Prompt: Give every entry again precisely as it appears.

Exercise input:
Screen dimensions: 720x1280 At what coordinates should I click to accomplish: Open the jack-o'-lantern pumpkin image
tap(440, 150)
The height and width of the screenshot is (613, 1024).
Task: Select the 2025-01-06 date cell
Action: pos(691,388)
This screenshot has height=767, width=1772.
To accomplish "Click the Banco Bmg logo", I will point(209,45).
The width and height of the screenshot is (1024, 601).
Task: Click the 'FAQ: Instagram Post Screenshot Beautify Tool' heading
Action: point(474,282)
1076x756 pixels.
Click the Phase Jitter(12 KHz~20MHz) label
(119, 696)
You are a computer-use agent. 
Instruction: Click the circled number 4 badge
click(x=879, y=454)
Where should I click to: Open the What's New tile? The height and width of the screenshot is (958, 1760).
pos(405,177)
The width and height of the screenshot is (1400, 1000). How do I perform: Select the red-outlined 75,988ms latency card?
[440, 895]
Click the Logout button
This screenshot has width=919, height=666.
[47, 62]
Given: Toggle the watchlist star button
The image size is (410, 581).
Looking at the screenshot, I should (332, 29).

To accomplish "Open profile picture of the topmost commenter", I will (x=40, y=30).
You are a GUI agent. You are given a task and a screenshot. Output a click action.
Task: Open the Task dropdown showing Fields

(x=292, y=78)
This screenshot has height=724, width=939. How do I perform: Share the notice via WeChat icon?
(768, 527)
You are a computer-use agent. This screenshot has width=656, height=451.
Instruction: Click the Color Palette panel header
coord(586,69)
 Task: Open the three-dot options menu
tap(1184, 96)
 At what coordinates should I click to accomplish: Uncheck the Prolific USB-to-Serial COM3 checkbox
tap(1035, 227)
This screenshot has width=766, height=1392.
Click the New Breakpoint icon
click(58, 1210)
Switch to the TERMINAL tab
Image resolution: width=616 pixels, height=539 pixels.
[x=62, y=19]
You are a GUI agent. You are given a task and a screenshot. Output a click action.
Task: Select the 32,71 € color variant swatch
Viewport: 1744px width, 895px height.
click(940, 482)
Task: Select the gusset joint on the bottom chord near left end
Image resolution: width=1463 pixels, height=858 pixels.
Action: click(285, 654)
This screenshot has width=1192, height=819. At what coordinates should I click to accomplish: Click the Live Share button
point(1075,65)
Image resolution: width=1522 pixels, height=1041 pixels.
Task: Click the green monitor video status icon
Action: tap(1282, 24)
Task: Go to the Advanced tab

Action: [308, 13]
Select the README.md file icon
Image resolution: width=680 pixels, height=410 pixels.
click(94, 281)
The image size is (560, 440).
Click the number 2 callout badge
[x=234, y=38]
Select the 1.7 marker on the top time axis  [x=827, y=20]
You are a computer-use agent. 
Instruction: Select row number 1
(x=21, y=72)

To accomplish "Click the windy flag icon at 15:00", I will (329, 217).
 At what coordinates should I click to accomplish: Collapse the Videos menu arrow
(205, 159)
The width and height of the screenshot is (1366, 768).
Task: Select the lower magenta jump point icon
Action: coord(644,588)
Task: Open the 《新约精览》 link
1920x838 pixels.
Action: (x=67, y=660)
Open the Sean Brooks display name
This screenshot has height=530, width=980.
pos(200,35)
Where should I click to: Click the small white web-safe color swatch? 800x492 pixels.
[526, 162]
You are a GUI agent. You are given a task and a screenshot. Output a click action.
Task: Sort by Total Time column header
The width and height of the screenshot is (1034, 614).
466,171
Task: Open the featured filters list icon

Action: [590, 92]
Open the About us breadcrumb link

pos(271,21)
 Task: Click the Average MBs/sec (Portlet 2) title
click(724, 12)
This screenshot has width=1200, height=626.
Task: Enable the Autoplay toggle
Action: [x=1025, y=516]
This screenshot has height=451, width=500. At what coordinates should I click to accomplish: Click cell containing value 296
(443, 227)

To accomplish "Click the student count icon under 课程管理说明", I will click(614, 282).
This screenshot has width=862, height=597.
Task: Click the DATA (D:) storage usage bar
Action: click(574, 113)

Reply:
Screen dimensions: 720x1280 At what coordinates should I click to accomplish: Open the jack-o'-lantern pumpkin image
tap(440, 150)
The height and width of the screenshot is (613, 1024).
Task: Select the 2025-01-06 date cell
Action: pos(691,388)
This screenshot has height=767, width=1772.
To accomplish "Click the Banco Bmg logo", I will point(209,45).
The width and height of the screenshot is (1024, 601).
Task: Click the 'FAQ: Instagram Post Screenshot Beautify Tool' heading
Action: point(474,282)
1076x756 pixels.
Click the Phase Jitter(12 KHz~20MHz) label
(119, 696)
You are a computer-use agent. 
Instruction: Click the circled number 4 badge
click(x=879, y=454)
Where should I click to: Open the What's New tile? The height and width of the screenshot is (958, 1760).
pos(405,177)
The width and height of the screenshot is (1400, 1000). How do I perform: Select the red-outlined 75,988ms latency card?
[440, 895]
Click the Logout button
This screenshot has width=919, height=666.
[47, 62]
Given: Toggle the watchlist star button
The image size is (410, 581).
Looking at the screenshot, I should (332, 29).

To accomplish "Open profile picture of the topmost commenter", I will (x=40, y=30).
You are a GUI agent. You are given a task and a screenshot. Output a click action.
Task: Open the Task dropdown showing Fields

(x=292, y=78)
This screenshot has height=724, width=939. How do I perform: Share the notice via WeChat icon?
(768, 527)
You are a computer-use agent. This screenshot has width=656, height=451.
Instruction: Click the Color Palette panel header
coord(586,69)
 Task: Open the three-dot options menu
tap(1184, 96)
 At what coordinates should I click to accomplish: Uncheck the Prolific USB-to-Serial COM3 checkbox
tap(1035, 227)
This screenshot has width=766, height=1392.
Click the New Breakpoint icon
click(58, 1210)
Switch to the TERMINAL tab
Image resolution: width=616 pixels, height=539 pixels.
[x=62, y=19]
You are a GUI agent. You are given a task and a screenshot. Output a click action.
Task: Select the 32,71 € color variant swatch
Viewport: 1744px width, 895px height.
click(940, 482)
Task: Select the gusset joint on the bottom chord near left end
Image resolution: width=1463 pixels, height=858 pixels.
Action: click(285, 654)
This screenshot has width=1192, height=819. At what coordinates should I click to accomplish: Click the Live Share button
point(1075,65)
Image resolution: width=1522 pixels, height=1041 pixels.
Task: Click the green monitor video status icon
Action: tap(1282, 24)
Task: Go to the Advanced tab

Action: [308, 13]
Select the README.md file icon
Image resolution: width=680 pixels, height=410 pixels.
click(94, 281)
The image size is (560, 440).
Click the number 2 callout badge
[x=234, y=38]
Select the 1.7 marker on the top time axis  [x=827, y=20]
You are a computer-use agent. 
Instruction: Select row number 1
(x=21, y=72)

To accomplish "Click the windy flag icon at 15:00", I will (329, 217).
 At what coordinates should I click to accomplish: Collapse the Videos menu arrow
(205, 159)
The width and height of the screenshot is (1366, 768).
Task: Select the lower magenta jump point icon
Action: coord(644,588)
Task: Open the 《新约精览》 link
1920x838 pixels.
Action: (x=67, y=660)
Open the Sean Brooks display name
This screenshot has height=530, width=980.
pos(200,35)
Where should I click to: Click the small white web-safe color swatch? 800x492 pixels.
[526, 162]
You are a GUI agent. You are given a task and a screenshot. Output a click action.
Task: Sort by Total Time column header
The width and height of the screenshot is (1034, 614).
466,171
Task: Open the featured filters list icon

Action: [590, 92]
Open the About us breadcrumb link

pos(271,21)
 Task: Click the Average MBs/sec (Portlet 2) title
click(724, 12)
This screenshot has width=1200, height=626.
Task: Enable the Autoplay toggle
Action: [x=1025, y=516]
This screenshot has height=451, width=500. At what coordinates should I click to accomplish: Click cell containing value 296
(443, 227)

To accomplish "Click the student count icon under 课程管理说明", I will click(614, 282).
This screenshot has width=862, height=597.
Task: Click the DATA (D:) storage usage bar
Action: click(574, 113)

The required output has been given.